Silence opened the wound of the words in a Doctor who believed in the way of life Carrick had mercilessly chucked aside, who had worked hard to achieve the things Carrick said were worthless, who felt his whole desire to help people was aided by the systems within which he had moved, and that he was a higher, happier, more able human being as a result of adhering to them.
“Carrick, do you think I’m wasting my life?”
Carrick had been so wrapped up in his own world that he had forgotten who he was talking to: his enemy personified. He had blown all his secrets and all his battle plans lay open on the table, yet with the other side wounded and the mission complete, he felt only the sadness of his foe. Peace was all he had wanted anyway. ‘Why do we have to fight and disagree?’ he thought. ‘Why can’t the Doctor have his way of life and I, mine? That is the question.’
“Sorry. I can see I have insulted and upset you.

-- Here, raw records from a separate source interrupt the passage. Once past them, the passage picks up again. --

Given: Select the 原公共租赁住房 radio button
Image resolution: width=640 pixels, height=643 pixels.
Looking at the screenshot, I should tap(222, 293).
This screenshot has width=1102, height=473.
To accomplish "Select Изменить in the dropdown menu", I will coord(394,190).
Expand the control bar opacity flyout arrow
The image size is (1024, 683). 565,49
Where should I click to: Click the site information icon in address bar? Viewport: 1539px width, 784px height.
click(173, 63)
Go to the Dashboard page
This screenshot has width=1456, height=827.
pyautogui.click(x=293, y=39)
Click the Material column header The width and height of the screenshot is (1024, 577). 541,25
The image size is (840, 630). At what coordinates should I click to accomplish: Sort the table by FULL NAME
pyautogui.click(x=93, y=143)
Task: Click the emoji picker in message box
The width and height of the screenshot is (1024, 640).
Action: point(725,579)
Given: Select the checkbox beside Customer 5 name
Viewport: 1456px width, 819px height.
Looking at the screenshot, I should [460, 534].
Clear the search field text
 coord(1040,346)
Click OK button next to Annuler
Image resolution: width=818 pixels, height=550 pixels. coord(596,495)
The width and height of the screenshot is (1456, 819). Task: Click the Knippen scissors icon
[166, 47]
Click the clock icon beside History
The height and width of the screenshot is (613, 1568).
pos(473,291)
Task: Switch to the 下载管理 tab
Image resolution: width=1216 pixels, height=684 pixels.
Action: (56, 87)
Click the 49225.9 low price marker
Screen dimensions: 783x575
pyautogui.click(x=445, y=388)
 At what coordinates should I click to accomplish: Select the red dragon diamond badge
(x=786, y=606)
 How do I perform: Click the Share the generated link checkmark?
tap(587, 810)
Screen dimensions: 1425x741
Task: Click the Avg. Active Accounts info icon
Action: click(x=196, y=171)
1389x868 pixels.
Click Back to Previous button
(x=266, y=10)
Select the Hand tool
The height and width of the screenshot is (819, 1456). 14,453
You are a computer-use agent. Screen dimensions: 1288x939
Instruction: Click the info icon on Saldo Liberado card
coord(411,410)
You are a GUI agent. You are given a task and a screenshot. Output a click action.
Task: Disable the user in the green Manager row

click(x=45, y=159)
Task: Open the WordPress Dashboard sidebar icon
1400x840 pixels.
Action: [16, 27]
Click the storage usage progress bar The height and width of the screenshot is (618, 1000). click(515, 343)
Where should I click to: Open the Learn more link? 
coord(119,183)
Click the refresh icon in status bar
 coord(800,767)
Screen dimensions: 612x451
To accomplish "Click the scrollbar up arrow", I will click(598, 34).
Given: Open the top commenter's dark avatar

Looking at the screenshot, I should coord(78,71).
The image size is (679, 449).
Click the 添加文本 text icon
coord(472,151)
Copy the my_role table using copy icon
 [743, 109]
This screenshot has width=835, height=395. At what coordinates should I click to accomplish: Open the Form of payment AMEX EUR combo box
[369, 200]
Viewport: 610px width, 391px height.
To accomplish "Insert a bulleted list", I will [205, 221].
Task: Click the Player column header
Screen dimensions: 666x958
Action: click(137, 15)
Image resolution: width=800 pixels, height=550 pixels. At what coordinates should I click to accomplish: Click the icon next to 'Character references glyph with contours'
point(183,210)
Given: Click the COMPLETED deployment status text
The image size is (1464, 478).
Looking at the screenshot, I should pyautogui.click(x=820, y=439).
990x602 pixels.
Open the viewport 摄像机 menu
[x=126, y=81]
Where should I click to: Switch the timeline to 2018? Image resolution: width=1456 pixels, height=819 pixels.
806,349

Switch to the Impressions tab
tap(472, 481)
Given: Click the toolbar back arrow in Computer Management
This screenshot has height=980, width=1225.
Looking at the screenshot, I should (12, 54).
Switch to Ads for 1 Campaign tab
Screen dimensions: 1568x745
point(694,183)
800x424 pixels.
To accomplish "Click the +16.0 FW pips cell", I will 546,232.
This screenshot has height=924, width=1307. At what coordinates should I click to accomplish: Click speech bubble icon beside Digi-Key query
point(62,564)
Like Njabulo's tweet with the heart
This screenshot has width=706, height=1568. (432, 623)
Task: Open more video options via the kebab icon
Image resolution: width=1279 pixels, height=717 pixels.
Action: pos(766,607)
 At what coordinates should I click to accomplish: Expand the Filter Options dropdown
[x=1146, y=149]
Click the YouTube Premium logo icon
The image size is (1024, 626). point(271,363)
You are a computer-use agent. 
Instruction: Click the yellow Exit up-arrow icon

If what you do makes you happy, that’s what I believe you should do. But I can’t do what I want to do, so I become enraged so often these days. I guess neither way is right or wrong, it’s just what you want to do, or yes, achieve. I want to achieve nothing but peace in myself. I’ve been scarred and bruised, Doctor. I’ve been through a lot, and you’re right, it has affected me. I lie awake at nights, I can’t sleep and I can’t eat. I can’t remember what joy feels like sometimes and I don’t know why I’m here or what I should do in terms of fitting into the outside world. I can’t relate to anyone and wherever I go I see hardship. There’s no joy for me because I want the joy of freedom. And people tell me I am wrong so I have fought for it in my head, fought for my right to do what I want to do, but have found nothing, no right to do what I want to do. I do owe everything in my life to others, and am frustrated at my own uselessness and inability to reciprocate. Since my experience of life beyond here, Doctor, I have become a taker, and all I have is my head to help me hide from this. I guess my aim is to hide and to think and to justify my hiding and my thinking as something worthwhile. I am not free of aims at all. This is my aim: to find shelter from the storm… I’m sorry.”
The Doctor called an end to the session and it left him troubled for some time. When he met with other patients he would now wonder what their aims in life were, wondering if Carrick was right and that he and everyone else was being fed the idea of what they wanted to do or be. He felt his deepest concept of self as it asked his surface ego questions that he would never usually think about. The natural state of man, free from all artifice, seemed a caveman to him yesterday, but today something wondrous.”